Authors
Shouchang Guo, Valentin Deschaintre, Douglas Noll, Arthur Roullier
University of Michigan, Ann Arbor; Adobe Research
Portals
Abstract
We present a novel U-Attention vision Transformer for universal texture synthesis. We exploit the natural long-range dependencies enabled by the attention mechanism to allow our approach to synthesize diverse textures while preserving their structures in a single inference. We propose a hierarchical hourglass backbone that attends to the global structure and performs patch mapping at varying scales in a coarse-to-fine-to-coarse stream. Completed by skip connection and convolution designs that propagate and fuse information at different scales, our hierarchical U-Attention architecture unifies attention to features from macro structures to micro details, and progressively refines synthesis results at successive stages. Our method achieves stronger 2$\times$ synthesis than previous work on both stochastic and structured textures while generalizing to unseen textures without fine-tuning. Ablation studies demonstrate the effectiveness of each component of our architecture.
Contribution
- A novel hierarchical hourglass backbone for coarseto-fine and fine-back-to-coarse processing, allowing to apply self-attention at different scales and to exploit macro to micro structures
- Skip connections and convolutional layers between Transformer blocks, propagating and fusing highfrequency and low-frequency features from different Transformer stages
- A 2× texture synthesis method with a single trained network generalizing to various texture complexity in a single forward inference
Related Works
Algorithmic texture synthesis; Deep-learning based texture synthesis; Transformers for images
Overview
Proposed U-Attention framework with hierarchical hourglass Transformers. We introduce a multi-scale partition of the feature map between hierarchical Transformer blocks to form input patches of different scales for different Transformers. The input texture image is first projected into feature space by an encoder.
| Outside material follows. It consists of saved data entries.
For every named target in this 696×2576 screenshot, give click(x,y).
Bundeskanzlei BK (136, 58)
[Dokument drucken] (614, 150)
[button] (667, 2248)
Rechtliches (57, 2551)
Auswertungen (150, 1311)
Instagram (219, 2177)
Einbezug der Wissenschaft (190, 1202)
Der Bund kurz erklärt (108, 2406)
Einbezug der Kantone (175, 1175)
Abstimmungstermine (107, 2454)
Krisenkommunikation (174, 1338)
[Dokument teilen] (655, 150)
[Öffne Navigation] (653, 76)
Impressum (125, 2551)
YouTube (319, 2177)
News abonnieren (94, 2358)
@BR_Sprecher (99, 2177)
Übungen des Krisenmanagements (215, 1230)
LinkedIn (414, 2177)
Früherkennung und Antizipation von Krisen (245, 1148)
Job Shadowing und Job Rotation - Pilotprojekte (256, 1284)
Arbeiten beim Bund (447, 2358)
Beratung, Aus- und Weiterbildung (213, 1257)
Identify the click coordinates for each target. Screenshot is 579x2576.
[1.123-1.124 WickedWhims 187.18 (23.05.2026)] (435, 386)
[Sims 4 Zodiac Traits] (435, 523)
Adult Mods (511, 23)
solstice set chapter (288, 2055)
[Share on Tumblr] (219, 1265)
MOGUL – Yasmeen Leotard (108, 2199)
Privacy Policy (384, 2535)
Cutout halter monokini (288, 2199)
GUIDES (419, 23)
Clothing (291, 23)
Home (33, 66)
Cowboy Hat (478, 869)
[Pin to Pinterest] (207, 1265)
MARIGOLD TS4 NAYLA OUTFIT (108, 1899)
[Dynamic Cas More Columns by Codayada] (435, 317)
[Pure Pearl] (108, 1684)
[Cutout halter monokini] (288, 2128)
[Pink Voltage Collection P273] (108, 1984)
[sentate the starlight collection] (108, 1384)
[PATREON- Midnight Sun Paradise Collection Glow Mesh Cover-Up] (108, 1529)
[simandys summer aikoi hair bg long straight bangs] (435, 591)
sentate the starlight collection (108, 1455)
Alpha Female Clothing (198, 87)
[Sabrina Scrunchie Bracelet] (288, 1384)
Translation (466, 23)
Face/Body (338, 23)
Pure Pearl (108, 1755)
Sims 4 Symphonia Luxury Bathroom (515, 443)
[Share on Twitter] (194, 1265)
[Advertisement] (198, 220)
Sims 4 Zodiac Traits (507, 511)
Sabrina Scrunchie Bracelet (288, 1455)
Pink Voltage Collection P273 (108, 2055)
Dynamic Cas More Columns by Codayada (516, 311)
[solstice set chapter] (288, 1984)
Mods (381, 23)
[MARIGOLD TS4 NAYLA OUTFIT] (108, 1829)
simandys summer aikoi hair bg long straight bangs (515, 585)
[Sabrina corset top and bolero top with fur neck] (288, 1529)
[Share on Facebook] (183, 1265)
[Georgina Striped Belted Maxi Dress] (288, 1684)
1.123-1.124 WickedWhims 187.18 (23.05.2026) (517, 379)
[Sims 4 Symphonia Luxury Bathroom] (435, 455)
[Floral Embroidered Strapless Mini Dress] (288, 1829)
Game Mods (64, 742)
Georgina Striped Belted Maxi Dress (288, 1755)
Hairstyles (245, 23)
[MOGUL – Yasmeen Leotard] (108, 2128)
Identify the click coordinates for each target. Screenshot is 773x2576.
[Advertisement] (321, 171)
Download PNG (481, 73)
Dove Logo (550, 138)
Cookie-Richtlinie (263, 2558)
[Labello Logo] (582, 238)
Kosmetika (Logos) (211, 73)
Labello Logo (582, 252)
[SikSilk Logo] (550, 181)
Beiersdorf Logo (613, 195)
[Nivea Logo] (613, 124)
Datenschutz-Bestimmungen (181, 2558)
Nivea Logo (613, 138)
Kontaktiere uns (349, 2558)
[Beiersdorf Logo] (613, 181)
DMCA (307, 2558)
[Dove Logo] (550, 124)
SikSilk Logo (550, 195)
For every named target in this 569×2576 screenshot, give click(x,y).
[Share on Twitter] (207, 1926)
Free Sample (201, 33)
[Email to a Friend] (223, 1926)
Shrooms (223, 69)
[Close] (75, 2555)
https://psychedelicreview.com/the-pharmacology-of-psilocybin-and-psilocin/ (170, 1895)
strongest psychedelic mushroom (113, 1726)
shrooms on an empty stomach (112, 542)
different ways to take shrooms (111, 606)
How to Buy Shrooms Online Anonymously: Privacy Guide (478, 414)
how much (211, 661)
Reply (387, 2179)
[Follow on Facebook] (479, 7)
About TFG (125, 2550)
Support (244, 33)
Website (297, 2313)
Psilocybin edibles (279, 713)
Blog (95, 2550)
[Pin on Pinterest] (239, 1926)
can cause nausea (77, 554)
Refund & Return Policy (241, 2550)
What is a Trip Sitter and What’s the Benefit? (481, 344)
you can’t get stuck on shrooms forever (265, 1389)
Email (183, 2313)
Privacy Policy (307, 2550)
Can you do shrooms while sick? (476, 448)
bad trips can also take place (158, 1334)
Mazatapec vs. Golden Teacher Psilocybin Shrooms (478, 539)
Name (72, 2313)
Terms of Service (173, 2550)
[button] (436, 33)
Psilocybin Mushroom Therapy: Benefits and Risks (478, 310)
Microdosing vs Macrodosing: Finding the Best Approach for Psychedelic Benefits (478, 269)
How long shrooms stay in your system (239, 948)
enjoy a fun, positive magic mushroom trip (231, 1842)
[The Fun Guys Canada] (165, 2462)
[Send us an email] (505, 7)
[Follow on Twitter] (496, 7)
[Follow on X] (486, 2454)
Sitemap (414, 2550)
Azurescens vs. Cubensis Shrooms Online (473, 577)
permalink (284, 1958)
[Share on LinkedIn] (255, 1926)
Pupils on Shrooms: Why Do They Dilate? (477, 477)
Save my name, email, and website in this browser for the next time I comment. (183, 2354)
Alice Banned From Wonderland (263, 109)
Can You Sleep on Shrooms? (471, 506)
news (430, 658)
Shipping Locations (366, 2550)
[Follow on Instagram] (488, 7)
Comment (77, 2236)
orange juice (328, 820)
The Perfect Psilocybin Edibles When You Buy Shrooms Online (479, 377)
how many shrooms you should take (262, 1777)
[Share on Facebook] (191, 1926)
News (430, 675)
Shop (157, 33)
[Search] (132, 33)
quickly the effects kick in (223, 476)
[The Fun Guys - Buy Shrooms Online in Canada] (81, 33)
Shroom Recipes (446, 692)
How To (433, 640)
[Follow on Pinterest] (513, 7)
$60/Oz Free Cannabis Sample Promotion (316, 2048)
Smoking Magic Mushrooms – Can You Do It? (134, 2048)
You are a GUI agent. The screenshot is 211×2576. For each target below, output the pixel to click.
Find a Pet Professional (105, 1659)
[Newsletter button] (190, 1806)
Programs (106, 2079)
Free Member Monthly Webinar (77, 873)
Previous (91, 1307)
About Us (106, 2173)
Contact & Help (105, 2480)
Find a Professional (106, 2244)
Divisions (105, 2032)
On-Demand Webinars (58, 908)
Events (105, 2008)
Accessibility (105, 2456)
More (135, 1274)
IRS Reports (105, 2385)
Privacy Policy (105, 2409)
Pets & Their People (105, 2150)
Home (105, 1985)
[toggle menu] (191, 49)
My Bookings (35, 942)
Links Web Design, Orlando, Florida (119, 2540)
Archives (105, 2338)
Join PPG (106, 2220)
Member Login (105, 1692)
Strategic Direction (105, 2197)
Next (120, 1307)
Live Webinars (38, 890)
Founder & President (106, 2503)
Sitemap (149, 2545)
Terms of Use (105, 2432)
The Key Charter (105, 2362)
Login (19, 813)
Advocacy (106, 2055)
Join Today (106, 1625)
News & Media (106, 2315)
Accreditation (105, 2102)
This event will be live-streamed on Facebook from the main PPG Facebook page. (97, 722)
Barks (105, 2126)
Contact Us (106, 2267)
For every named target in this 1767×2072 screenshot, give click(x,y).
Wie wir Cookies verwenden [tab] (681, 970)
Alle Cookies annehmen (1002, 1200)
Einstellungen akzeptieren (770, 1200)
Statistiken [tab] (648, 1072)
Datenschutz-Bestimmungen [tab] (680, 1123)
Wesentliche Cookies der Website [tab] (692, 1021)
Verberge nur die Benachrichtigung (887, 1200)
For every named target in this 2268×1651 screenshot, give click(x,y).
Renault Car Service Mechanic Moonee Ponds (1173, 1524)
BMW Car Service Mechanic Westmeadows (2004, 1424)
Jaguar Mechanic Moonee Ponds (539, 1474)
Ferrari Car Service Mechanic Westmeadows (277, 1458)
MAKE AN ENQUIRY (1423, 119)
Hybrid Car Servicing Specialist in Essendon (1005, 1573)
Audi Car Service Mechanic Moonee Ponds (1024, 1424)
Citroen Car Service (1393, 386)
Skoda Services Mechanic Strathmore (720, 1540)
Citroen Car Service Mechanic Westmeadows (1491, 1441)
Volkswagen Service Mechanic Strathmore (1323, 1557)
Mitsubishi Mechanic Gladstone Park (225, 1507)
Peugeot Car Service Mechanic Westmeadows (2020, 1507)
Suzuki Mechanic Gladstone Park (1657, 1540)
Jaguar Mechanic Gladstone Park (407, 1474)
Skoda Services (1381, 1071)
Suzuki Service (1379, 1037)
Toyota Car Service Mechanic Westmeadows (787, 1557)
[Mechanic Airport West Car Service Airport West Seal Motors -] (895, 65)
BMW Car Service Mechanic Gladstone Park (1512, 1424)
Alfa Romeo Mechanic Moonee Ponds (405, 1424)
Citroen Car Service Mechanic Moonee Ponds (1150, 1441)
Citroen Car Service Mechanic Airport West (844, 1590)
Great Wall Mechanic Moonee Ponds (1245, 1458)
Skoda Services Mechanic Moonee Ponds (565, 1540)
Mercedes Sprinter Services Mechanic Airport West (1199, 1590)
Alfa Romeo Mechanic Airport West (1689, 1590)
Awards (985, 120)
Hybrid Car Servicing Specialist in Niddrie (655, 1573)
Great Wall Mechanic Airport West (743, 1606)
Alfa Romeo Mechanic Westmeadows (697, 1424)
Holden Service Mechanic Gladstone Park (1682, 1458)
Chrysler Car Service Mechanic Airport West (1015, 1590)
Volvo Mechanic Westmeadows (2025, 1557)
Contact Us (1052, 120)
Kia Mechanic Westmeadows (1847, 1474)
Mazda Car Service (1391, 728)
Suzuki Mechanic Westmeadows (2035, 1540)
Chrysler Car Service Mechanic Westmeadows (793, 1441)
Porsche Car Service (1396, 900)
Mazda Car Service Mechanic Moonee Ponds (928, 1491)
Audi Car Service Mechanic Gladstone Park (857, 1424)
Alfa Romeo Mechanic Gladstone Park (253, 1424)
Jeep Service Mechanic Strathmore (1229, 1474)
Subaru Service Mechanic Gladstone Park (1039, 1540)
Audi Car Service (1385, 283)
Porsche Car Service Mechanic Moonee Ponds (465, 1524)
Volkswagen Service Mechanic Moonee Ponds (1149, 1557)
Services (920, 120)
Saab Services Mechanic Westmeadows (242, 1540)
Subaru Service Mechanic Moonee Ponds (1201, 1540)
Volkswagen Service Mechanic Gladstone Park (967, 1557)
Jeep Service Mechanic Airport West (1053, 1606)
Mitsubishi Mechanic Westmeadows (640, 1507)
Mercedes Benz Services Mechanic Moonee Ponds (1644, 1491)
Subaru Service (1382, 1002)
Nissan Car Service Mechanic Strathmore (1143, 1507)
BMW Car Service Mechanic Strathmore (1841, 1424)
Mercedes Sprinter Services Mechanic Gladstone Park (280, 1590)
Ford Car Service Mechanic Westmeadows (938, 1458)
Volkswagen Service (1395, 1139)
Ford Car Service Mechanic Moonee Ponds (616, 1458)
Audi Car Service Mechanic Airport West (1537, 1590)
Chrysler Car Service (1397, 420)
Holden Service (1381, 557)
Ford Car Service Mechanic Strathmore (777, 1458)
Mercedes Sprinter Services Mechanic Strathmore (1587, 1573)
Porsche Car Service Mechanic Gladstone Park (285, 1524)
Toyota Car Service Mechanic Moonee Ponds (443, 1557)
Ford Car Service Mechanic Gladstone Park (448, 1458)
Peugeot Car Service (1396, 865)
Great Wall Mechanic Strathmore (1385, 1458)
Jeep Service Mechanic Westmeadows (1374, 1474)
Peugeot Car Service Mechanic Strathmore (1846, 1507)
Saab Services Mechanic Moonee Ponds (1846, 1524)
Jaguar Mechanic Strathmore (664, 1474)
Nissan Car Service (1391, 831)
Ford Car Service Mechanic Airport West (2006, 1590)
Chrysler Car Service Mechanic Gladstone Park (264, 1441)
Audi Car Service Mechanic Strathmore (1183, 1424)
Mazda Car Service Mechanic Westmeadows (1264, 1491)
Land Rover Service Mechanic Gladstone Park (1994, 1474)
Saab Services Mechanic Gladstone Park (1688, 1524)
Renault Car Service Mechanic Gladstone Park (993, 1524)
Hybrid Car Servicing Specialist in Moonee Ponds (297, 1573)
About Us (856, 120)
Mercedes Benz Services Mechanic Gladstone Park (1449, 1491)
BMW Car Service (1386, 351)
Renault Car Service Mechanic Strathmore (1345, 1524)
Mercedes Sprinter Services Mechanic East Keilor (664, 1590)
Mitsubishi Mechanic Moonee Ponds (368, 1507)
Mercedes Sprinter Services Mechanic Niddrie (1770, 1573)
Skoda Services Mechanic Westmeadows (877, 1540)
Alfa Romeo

We then leverage a succession of Transformer blocks, with up and down convolutions in between (purple arrows), processing the feature maps at different resolutions. Each Transformer block takes the whole feature maps as input, and we partition the feature maps to be sequences of patches of progressively smaller or larger sizes at consecutive stages of the network. Therefore, the input patch size of all the stages forms an hourglass-like scale change (dotted blue line), enabling attention to finer/coarser details at different attention steps. Finally, we add skip connections that propagate and concatenate outputs from different previous stages as part of the inputs for later Transformer stages (yellow arrows).